_Extrait fourni_.

————

Bruno Roy / Fata Morgana (r.i.p)
– Tout ça ne me dit pas quel genre de livres publie Fata Morgana ?
– “De la littérature que c’est la peine” comme dit Larbaud : rien de ce qui est facilement classable, romans, théâtre, essais, philosophie, mais des textes le plus souvent courts, personnels, qui mettent en cause l’auteur : comme si chaque livre n’était qu’une page d’un “livre à venir” qui n’existe pas. Une littérature qui ne prétend pas dominer le monde mais se laisser envahir, posséder même par une puissance innommée : celle de la fée peut-être. Vous avez le catalogue sous les yeux, il ne vous reste qu’à vous y plonger…
– Et ce Bruno Roy, quel genre d’homme est-ce ?

————

_Consigne A_.
Dans l'extrait sur Fata Morgana, à quel auteur est attribuée la formule « De la littérature que c'est la peine » ?
_Consigne B_.
Prolongez l'extrait sur Fata Morgana en rédigeant la suite qui vient après la dernière question posée.

(Données pour repérer des cibles visibles)
————

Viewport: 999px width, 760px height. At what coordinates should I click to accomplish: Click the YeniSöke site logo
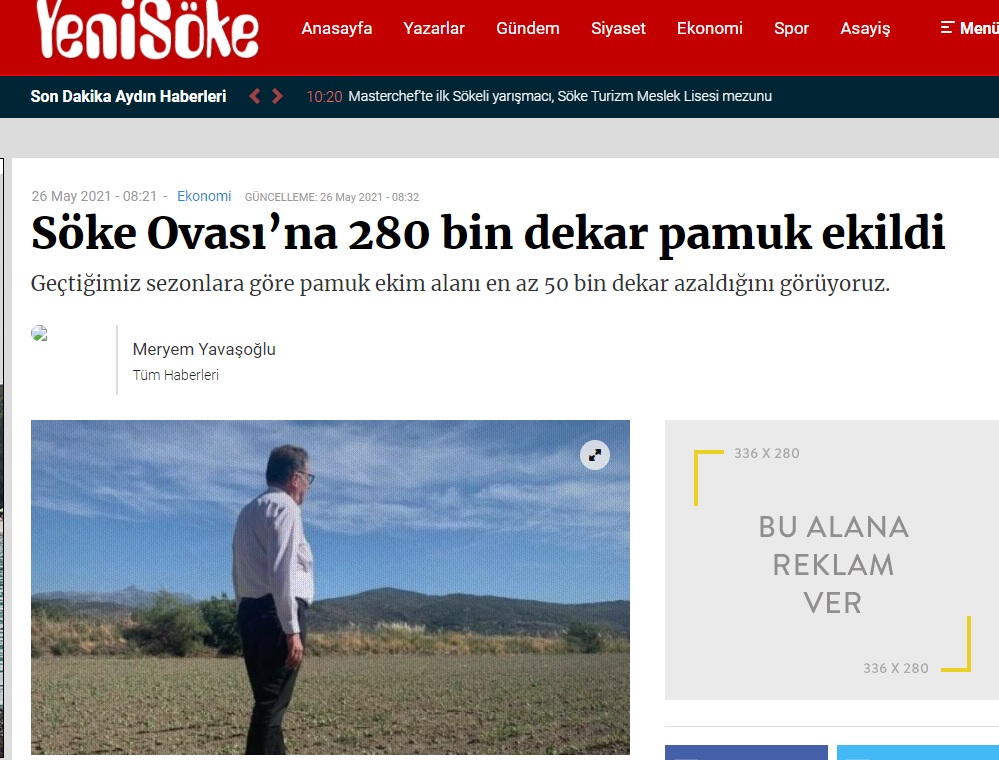[x=147, y=29]
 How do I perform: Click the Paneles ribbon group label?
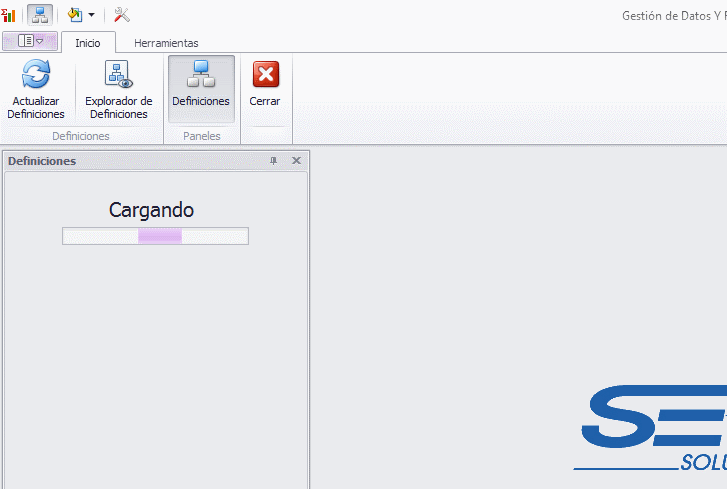[x=201, y=135]
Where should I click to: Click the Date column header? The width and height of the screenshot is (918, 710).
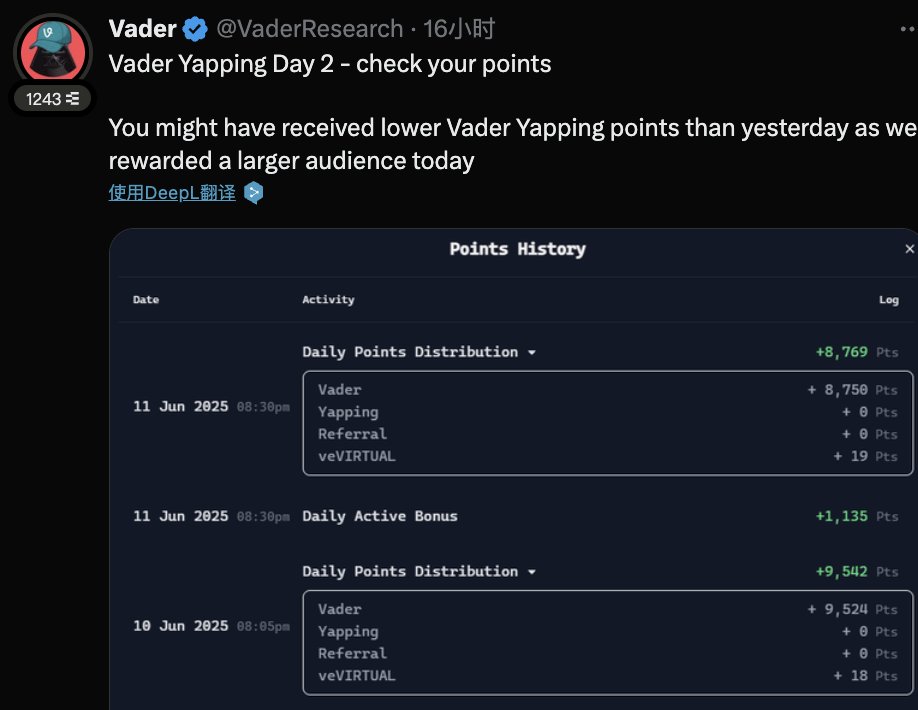[146, 300]
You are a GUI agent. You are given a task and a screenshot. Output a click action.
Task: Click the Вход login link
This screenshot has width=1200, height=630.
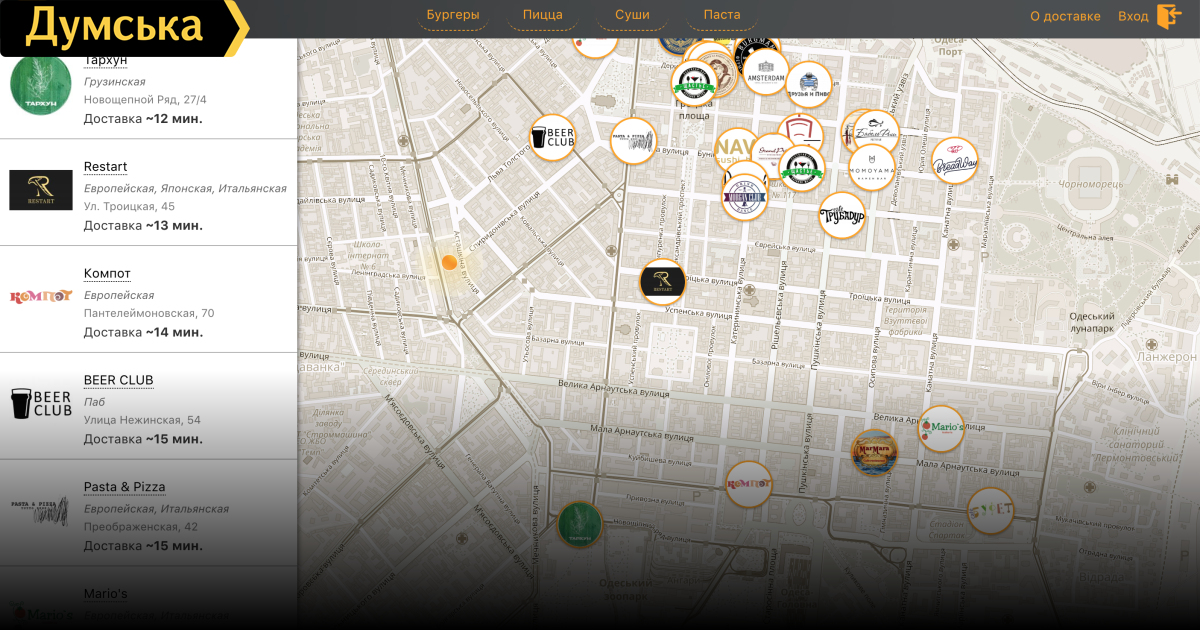(1133, 16)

————

_Réponse rédigée A_.
À Larbaud.

_Réponse rédigée B_.
– Il a une réputation solidement établie d’égoïsme pathologique, de goût du paradoxe et de la contradiction poussé dans ses derniers retranchements, de volonté de n’être jamais là où on l’attend… Pour moi, c’est une manière d’ogre ou de vampire : il n’écrit pas, ne peint pas, mais il a “ses” auteurs, “ses” peintres dont il s’approprie l’œuvre, qu’il accumule comme il accumule les livres, les dessins, les tableaux, les archives, les objets, les pièces d’archéologie et d’art primitif… Comme Barbe-Bleue entasse ses victimes dans sa chambre secrète et l’oncle Picsou les pièces d’or dans son coffre.
– Ça ne doit pas le rendre facile à supporter.
– En effet.
– Et la fée-sirène, c’est qui ?
– La littérature, bien sûr !
– Jouons : ce Bruno Roy, si c’était un écrivain ?
– Léon Bloy pour le côté imprécateur, André Gide pour l’ironie et l’ambiguïté, Cingria pour le plaisir ; essayez d’en faire la synthèse…
– Si c’était une fleur ?
– Oh ! un chardon ou un cactus. Mais même aux cactus il arrive de fleurir quand ça leur chante.
– Si c’était un peintre ?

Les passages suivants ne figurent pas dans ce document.